Hé quoi ! toujours des pleurs, y penses-tu, ma belle ?
À la froide raison ne sois donc plus rebelle…
Que désormais ton cœur, pour ces diseurs de mots,
Ouvert loin de saigner et divertir les sots
En pur granit, soudain transformé par miracle,
Reste à jamais fermé comme un vrai tabernacle…
Égoïsme, toujours drapé superbement,
Pour les grands cris du cœur n’a point d’entendement.

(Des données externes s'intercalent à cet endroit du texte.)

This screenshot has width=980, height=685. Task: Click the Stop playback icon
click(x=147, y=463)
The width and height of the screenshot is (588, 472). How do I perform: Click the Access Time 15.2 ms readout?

Ne sais-tu pas qu’il faut jouer la comédie,
Feindre le sentiment, causer peu mélodie ?
Qu’avec audace il faut, sans crainte d’offenser,
Mentir avec esprit ? nul ne doit s’en blesser !…
Il faut briller d’abord, puis danser avec grâce,
Savoir rire et pleurer, ménager la disgrâce ;
Il faut enfin savoir masquer la vérité,
Et ne parler du cœur que par civilité.

 

Le dévoûment n’est pas chose fort à la mode ;
Mais en raillant pourtant chacun s’en accommode.
Des services sans prix, trouvant plaisant d’user
Sans scrupule parfois ; on veut même abuser,
Pour se donner raison avec grande insolence.
Ce dévouement, dit-on, est fruit de l’indolence.
L’on prétend vous aimer ! mais pourtant, un beau jour,
Vous fuyez, trop blessé par votre ami vautour !

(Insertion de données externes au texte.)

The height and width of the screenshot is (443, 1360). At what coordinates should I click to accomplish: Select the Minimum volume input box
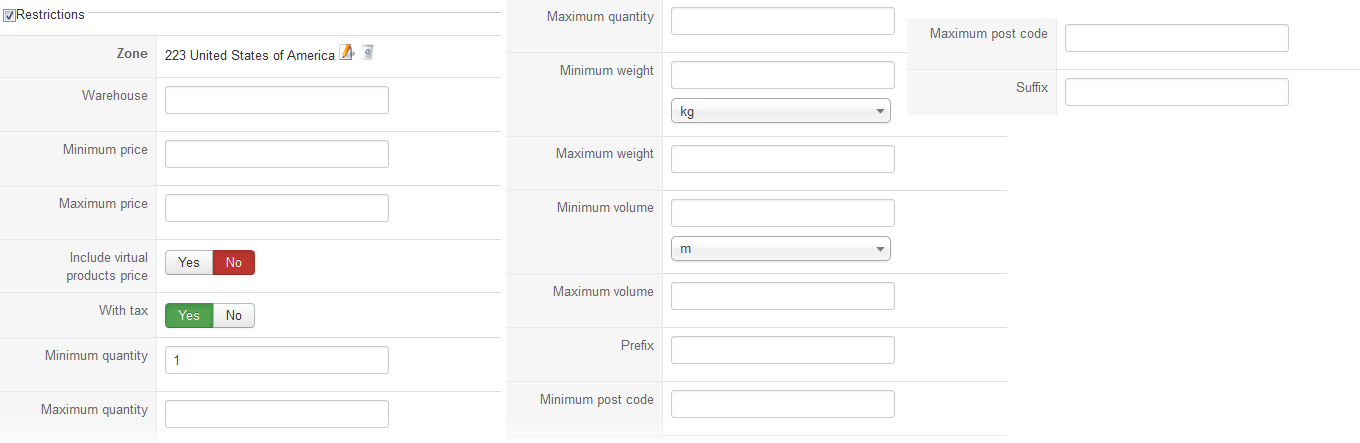pyautogui.click(x=782, y=213)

Même en amour il faut, dit un prétendu sage,
Savoir brider son cœur pour prévenir l’orage ;
Puis tendre bravement l’arc du blond Cupidon,
En livrant au hasard sa flèche et son pardon.

À JACQUES


 
Non, tes enfants ne me font point jalouse ;
Non, vos baisers ne saignent pas mon cœur ;
Ils sont ton sang, et d’une tendre épouse
Tu les reçus pour gage de bonheur !
Aime-les bien, comble-les de caresses.
Seule avec vous je voudrais partager
Ces lieux déserts. Ah ! toutes vos tendresses
Me calmeraient comme un zéphir léger.

Jadis aussi, hélas ! moi je fus mère ;
Il m’en souvient, je faisais rêves d’or !
Mais mon enfant, dans un jour de colère,
Dieu le reprit, et je le pleure encor !
Longtemps je fus immobile et glacée
Près du berceau témoin de ma douleur.
L’on me trouvait ridicule, insensée,
Tout finissait : mes rêves, mon bonheur !

L’INDIFFÉRENCE


En amour ta philosophie
Trahit le vide de ton cœur ;
La passion, chère Sophie,
Toujours veut régner en vainqueur.

Quoi ! tu n’acceptes ta rivale,
Que par goût, par admiration,
Pour ses yeux, son visage ovale ?
Crois que tant d’abnégation
Se traduit par… indifférence !
Donc, belle-ici, plus de vertu
Pour qui n’a nulle préférence,
Quand le cœur n’a point combattu.

De l’amour, fidèle compagne,
La jalousie fut toujours…
À tout âge, au bal, en campagne,
On craint de perdre ses amours.

DÉLIRE DE L’INSOMNIE


Le temps est long ! j’entends sonner minuit,
Et le sommeil, qui toujours m’abandonne.
Moi, je suis seule en mon triste réduit ;
Seule je pleure. Ah ! que Dieu me pardonne !
Et mes larmes, et pour toi, mon amour !
Mais mon cœur bat… Peut-être ton bras presse
En ce moment celle qui tout le jour
Ne te donna qu’un semblant de tendresse.

Qu’ai-je donc fait pour devoir tant souffrir ?
Tu m’as aimée, puis à mon tour je t’aime.
Est-ce un forfait, dis ? faut-il en rougir ?
Rougir de loi, c’est rougir de moi-même,
Sœur de mon âme, ah ! viens sécher mes pleurs.
J’appelle en vain, à mes vœux tout s’oppose !
Pour souvenir j’ai rapporté tes fleurs.
En te quittant mon âme était morose.

Le cœur brisé, moi seule je partais.
Elle, restait pour partager ta couche.
Quand, fuyant vite, en secret j’emportais
Toute ma haine avec un air farouche !…

REGRET


Toi que tout bas je nomme es-tu mon bon génie
Attendu trop longtemps, mais, dont la voix bénie
Ranime mon courage au moment du trépas ?
Ah ! que n’es-tu venu guider mes premiers pas !
J’eusse gardé ma foi, mes naïves croyances,
Abrité sous ton aile, exempte de souffrances ;
En vivant sous tes lois, j’eusse nommé bonheur
De vieillir avec toi, d’être tout pour ton cœur.